With equity as their battle cry, Fairfax County is on a mission to make the demographics of TJ match those of the surrounding community. Standing in their way? The color-blind TJ admissions test that selected students based on merit.

In a move that blindsided parents and students, the Fairfax County School Board voted in October to eliminate the admissions test that for years served as the way for exceptional 8th-graders to earn a place at TJ. The school board has yet to decide what will replace the test, but based on the school district’s obsession with TJ’s racial makeup, it’s likely that skin color and not merit will play a major role in the new admissions process. 

TJ is not the first selective high school to fall victim to racial balancing, and it won’t be the last.

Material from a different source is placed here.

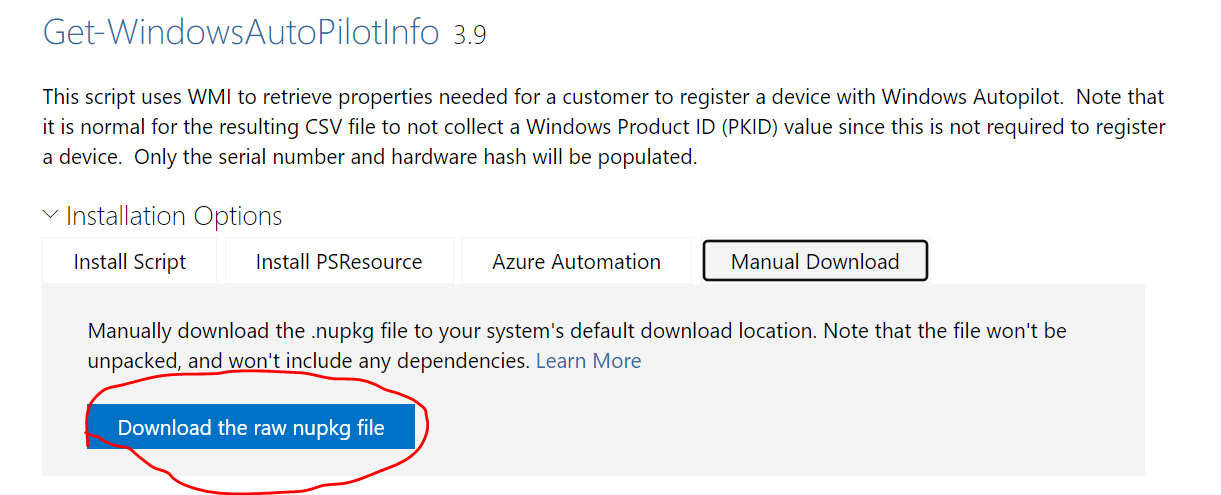The width and height of the screenshot is (1221, 495).
Task: Select the Azure Automation tab
Action: tap(576, 262)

This fall, San Francisco’s Lowell High School and the three Boston exam schools announced they’d be dropping their merit-based admissions exams for the upcoming year. Though both schools claim the move is a temporary measure due to COVID-19, it comes after years of activism urging school officials to racially balance their schools and do away with race-blind admissions tests that operate only on merit.

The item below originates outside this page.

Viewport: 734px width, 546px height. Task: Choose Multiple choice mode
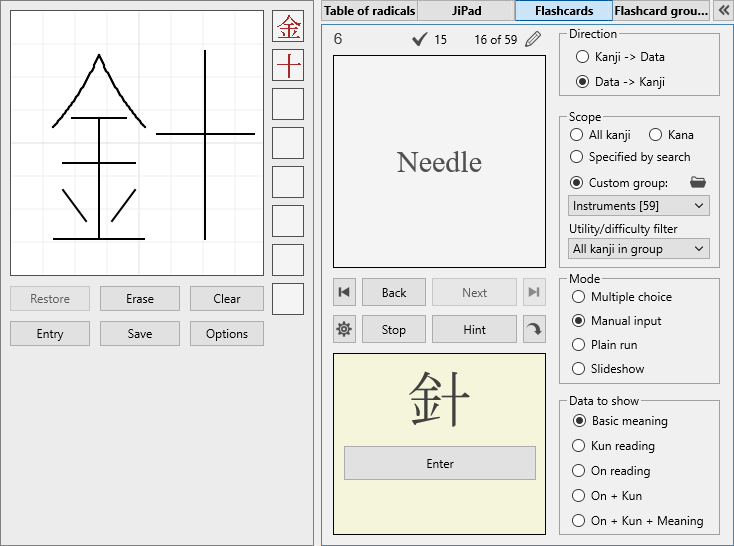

Admissions tests weren’t always viewed as a barrier keeping black and Hispanic kids out of specialized public schools. At a town hall meeting in New York City last year, Bronx resident Lisa Benton stood up and told the story of her uncle, a child of sharecroppers who in 1932 took the admissions test for New York City’s elite Stuyvesant High School. He passed, but when school officials found out he was black, they made him take the test again. Lisa’s uncle passed a second time. “They had no choice but to let him attend,” Lisa told the cheering town hall crowd. When racism was faced with undeniable merit, merit won. 

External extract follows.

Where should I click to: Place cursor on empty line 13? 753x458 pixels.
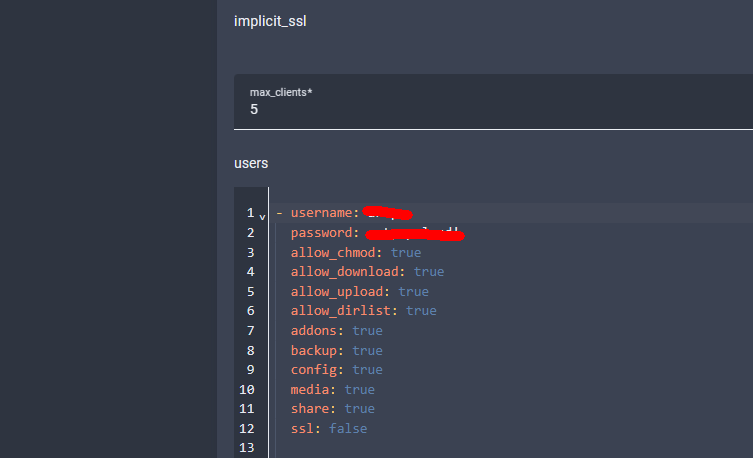[x=400, y=448]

But now merit is under threat. While today it is often the children of Chinese immigrants competing for entry into Stuyvesant High School or one of New York City’s other elite high schools, the dream of education as a path out of poverty and toward success remains the same. But claiming that no one ethnic group “owns” admission to New York City’s Specialized High Schools, New York City officials recently enacted changes to make it harder for Asian-American students, and only Asian-American students, to be accepted into these elite schools.

Dream Factories showcases how New York’s Specialized High Schools provide a path up for hardworking students.

Similarly, school boards in Boston, San Francisco, Montgomery County, Maryland, and Northern Virginia are reevaluating admissions tests and searching for ways to manipulate application procedures to ensure the “right” racial mix of students. This racial balancing is nothing more than a quota system, albeit a hidden one, and the bad outcomes of quotas are no secret. In Connecticut, for example, racial quotas at world-class magnet schools resulted in school closures and empty seats despite waiting lists, because the children on the waiting lists had the wrong color skin. Very soon, America’s elite public school may no longer be places for the best and brightest, regardless of their race. Instead, racial considerations may permeate every step of the admissions process. 

Despite these trends, many parents still believe in the value of hard work and the importance of judging a person on merit, not skin color. Together with Pacific Legal Foundation, parents are fighting in Connecticut, New York City, and Montgomery County, Maryland, to enforce the Constitution’s promise of equal protection for all citizens, regardless of race. Merit and hard work are not dirty words; they are the path to educational opportunity for everyone, whether a son of Black sharecroppers in 1932 or children of Chinese immigrants in 2020.